说着还狐疑地上下打量了一下面前的主仆二人。
“我们上官家可是第一皇商,做的都是光明正大、规规矩矩的生意,这‘盛德钱庄’的帐面当然也是干干净净的!你这小子不要胡说八道!不然……”青年男子自小跟在少爷身边,可见不得别人对上官家和自家少爷有丝毫诋毁,顿时不由得有些激动地反驳着。
“够了,余闲,不得无礼!”上官玄灏有些不悦地打断了青年男子略带威胁的话,转而从手中的账本中抬眸看向顾唯兮,悠悠地说道:“你,真的有办法?”
“有没有办法我要看过帐本才能定论,当然啦,叫你们相信我这个来历不明的人也很难,你们也权当我刚才是‘狗拿耗子,多管闲事’得了!”

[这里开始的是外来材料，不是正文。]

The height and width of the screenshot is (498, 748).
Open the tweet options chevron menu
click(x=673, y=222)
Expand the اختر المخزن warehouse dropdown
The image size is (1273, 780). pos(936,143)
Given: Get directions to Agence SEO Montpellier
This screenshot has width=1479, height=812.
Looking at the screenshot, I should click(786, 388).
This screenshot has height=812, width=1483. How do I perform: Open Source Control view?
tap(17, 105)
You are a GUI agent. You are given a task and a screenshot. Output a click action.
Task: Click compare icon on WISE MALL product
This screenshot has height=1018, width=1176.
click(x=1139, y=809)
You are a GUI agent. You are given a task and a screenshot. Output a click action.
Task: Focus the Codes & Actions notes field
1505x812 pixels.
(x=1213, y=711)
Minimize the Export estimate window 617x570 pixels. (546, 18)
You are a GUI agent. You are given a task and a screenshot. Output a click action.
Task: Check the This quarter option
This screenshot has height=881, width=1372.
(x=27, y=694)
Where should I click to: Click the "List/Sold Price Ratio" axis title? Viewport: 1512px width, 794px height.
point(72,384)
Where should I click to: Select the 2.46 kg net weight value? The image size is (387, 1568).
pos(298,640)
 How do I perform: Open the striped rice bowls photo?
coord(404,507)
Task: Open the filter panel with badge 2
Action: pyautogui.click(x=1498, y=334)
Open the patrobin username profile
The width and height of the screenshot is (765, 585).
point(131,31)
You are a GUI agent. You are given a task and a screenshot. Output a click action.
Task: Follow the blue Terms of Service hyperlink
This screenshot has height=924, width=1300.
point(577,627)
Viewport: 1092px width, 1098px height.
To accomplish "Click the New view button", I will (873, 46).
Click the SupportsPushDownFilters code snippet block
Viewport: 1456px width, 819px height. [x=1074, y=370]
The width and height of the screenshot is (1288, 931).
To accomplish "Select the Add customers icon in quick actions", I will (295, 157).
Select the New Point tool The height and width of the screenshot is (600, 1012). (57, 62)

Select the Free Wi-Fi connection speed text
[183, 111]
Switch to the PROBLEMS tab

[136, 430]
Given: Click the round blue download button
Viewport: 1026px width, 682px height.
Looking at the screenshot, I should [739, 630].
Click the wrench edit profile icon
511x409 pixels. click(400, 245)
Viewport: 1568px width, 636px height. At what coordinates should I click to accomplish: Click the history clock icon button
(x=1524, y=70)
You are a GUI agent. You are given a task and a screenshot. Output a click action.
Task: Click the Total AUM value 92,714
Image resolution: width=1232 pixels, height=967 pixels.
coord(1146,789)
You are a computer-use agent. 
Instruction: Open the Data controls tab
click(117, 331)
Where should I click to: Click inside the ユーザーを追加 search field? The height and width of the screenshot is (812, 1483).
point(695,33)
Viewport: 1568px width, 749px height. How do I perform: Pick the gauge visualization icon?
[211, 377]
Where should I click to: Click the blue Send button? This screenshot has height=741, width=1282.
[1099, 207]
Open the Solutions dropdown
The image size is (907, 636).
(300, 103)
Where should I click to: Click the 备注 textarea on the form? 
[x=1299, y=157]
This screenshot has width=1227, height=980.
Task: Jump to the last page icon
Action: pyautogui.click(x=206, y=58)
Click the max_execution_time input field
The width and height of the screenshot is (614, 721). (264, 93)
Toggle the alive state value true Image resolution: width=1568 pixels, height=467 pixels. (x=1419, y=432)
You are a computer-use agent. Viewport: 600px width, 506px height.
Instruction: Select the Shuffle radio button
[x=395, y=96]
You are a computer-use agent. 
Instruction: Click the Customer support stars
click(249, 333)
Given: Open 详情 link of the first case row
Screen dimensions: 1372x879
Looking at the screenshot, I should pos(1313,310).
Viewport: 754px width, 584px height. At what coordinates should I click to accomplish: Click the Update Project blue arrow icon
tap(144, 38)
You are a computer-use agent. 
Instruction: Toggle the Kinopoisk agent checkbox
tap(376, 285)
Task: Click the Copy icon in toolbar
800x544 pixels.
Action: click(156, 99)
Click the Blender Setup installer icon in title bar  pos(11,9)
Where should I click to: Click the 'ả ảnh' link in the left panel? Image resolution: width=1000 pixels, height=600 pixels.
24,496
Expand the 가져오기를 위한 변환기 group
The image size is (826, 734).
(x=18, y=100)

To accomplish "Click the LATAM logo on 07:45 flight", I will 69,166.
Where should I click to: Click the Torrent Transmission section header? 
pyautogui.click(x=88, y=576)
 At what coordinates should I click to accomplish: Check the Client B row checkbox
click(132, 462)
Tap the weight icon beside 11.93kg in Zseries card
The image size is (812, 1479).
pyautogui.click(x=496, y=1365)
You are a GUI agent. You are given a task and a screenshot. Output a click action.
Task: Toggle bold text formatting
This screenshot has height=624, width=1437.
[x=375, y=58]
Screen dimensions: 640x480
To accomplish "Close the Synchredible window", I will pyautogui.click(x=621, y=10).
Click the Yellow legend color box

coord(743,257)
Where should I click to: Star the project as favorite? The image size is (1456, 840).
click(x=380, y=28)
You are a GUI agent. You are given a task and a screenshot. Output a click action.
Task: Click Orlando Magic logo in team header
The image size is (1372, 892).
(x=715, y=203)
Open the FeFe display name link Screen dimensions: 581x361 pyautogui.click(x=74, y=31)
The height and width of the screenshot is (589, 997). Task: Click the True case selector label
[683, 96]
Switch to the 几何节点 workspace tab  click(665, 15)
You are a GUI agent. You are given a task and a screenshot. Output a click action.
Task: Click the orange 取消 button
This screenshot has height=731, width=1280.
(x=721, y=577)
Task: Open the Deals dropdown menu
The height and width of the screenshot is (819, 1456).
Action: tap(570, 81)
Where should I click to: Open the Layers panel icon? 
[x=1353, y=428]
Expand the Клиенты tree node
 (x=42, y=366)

顾唯兮挑挑眉,双手一摊,前世认识她的人都知道她现在很不爽,什么时候她变得这么不可信任了?什么时候她向别人伸个援手、卖个人情都堕落到摇尾乞怜的可怜地步了?
等等,“狗拿耗子”、“摇尾乞怜”?什么破比喻啊!她居然脑子短路地把自己比作小狗了,是今天上午讽刺南宫越泽留下的后遗症吗?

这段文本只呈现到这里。